[BEGIN Provided data]

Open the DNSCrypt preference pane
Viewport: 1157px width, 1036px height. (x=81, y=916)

[END Provided data]
[BEGIN Provided data]

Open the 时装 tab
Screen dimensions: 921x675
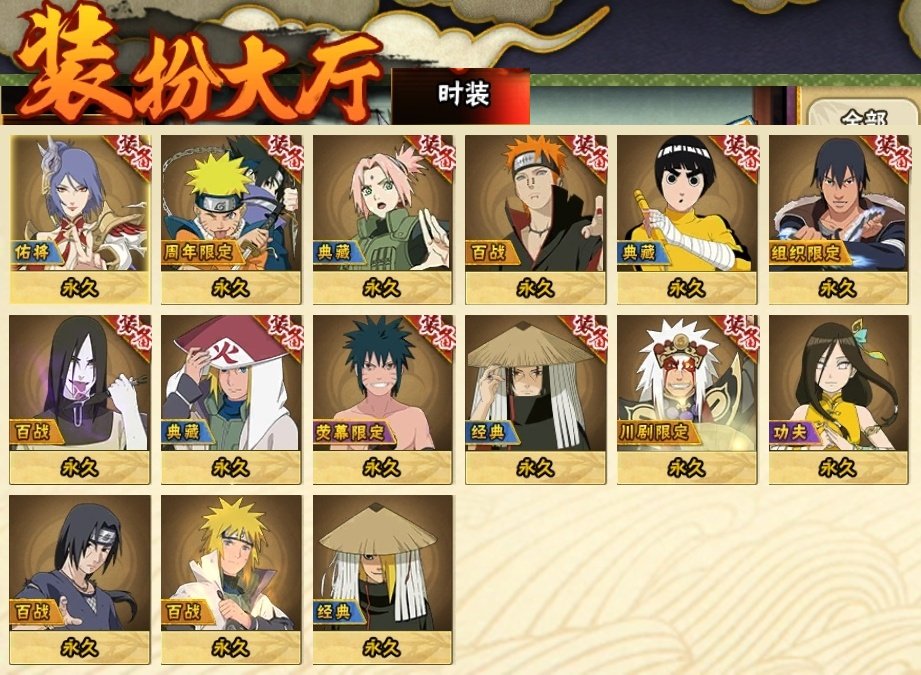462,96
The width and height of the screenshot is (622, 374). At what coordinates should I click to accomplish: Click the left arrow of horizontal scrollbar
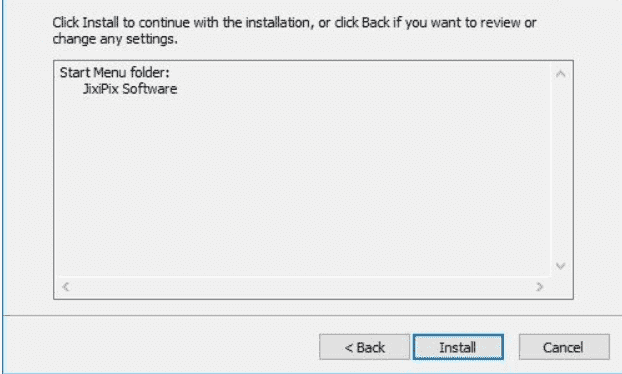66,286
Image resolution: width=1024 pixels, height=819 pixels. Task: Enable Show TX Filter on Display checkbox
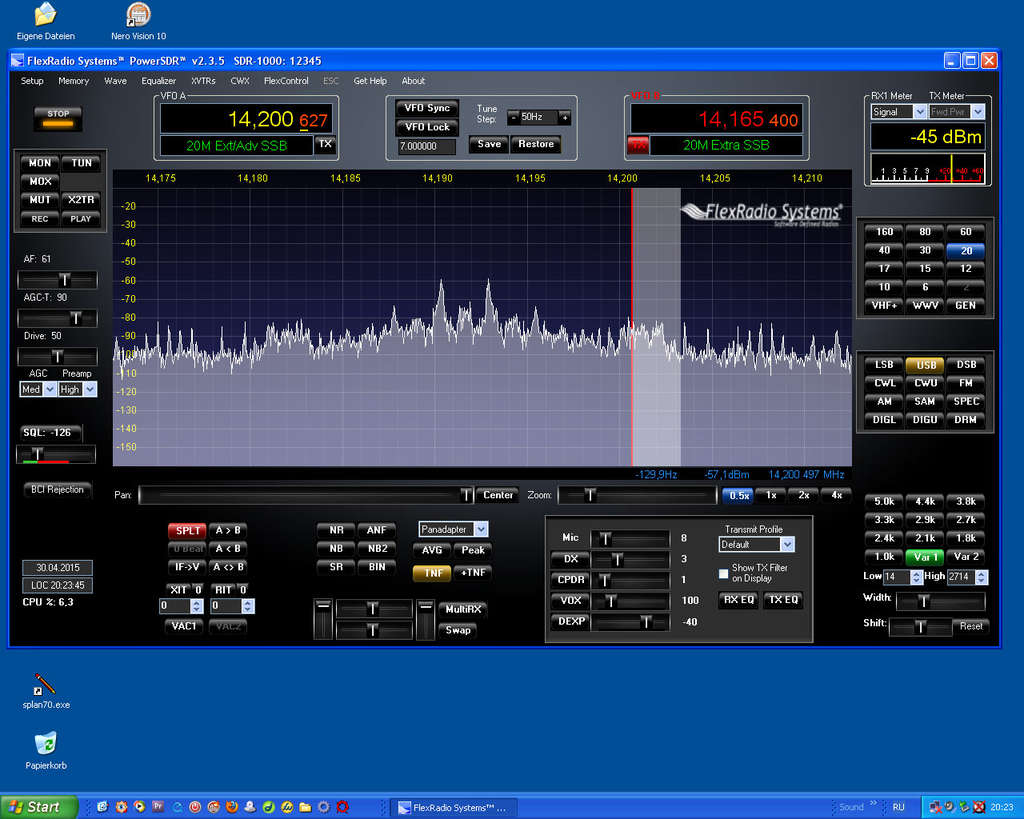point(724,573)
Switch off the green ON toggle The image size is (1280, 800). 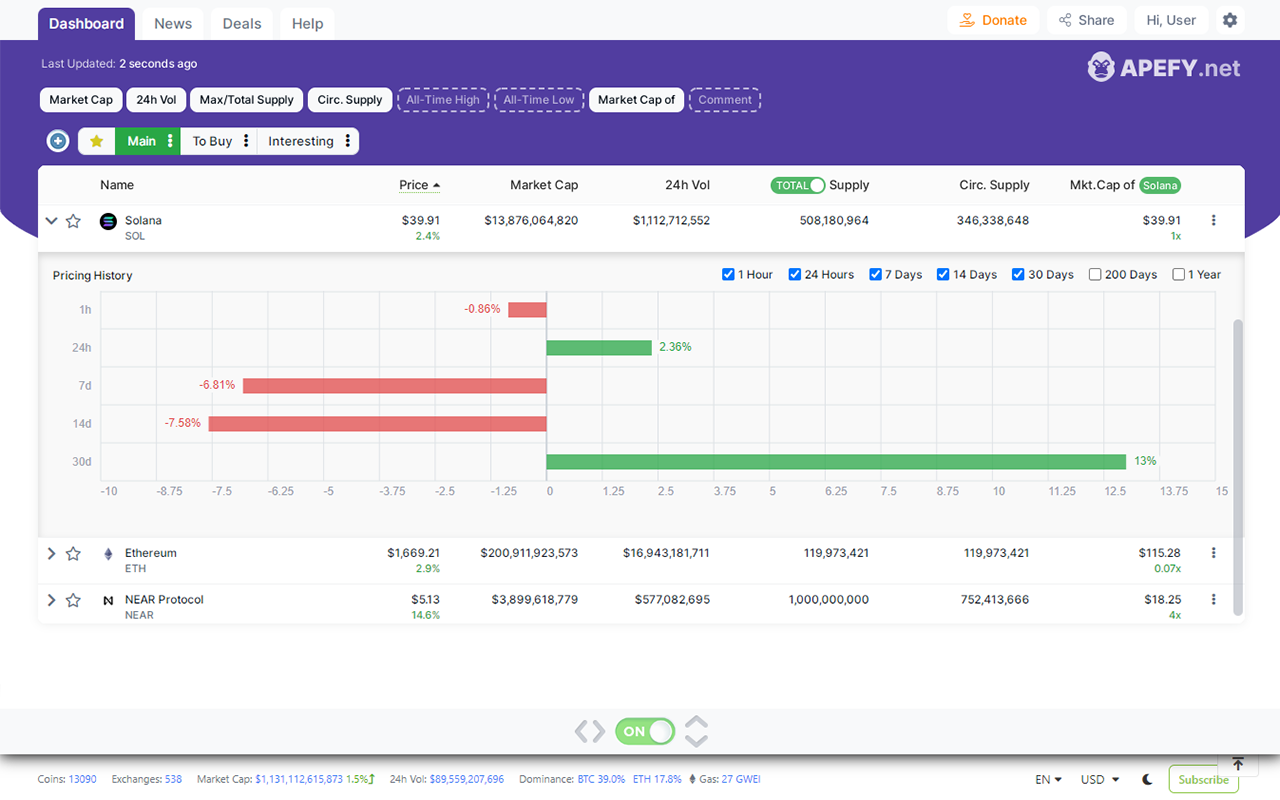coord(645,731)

[END Provided data]

▸ **Aim**: Please select each line in the material above that contains the word "Open" and copy those lines out.

▸ **Result**:
Open the DNSCrypt preference pane
Open the 时装 tab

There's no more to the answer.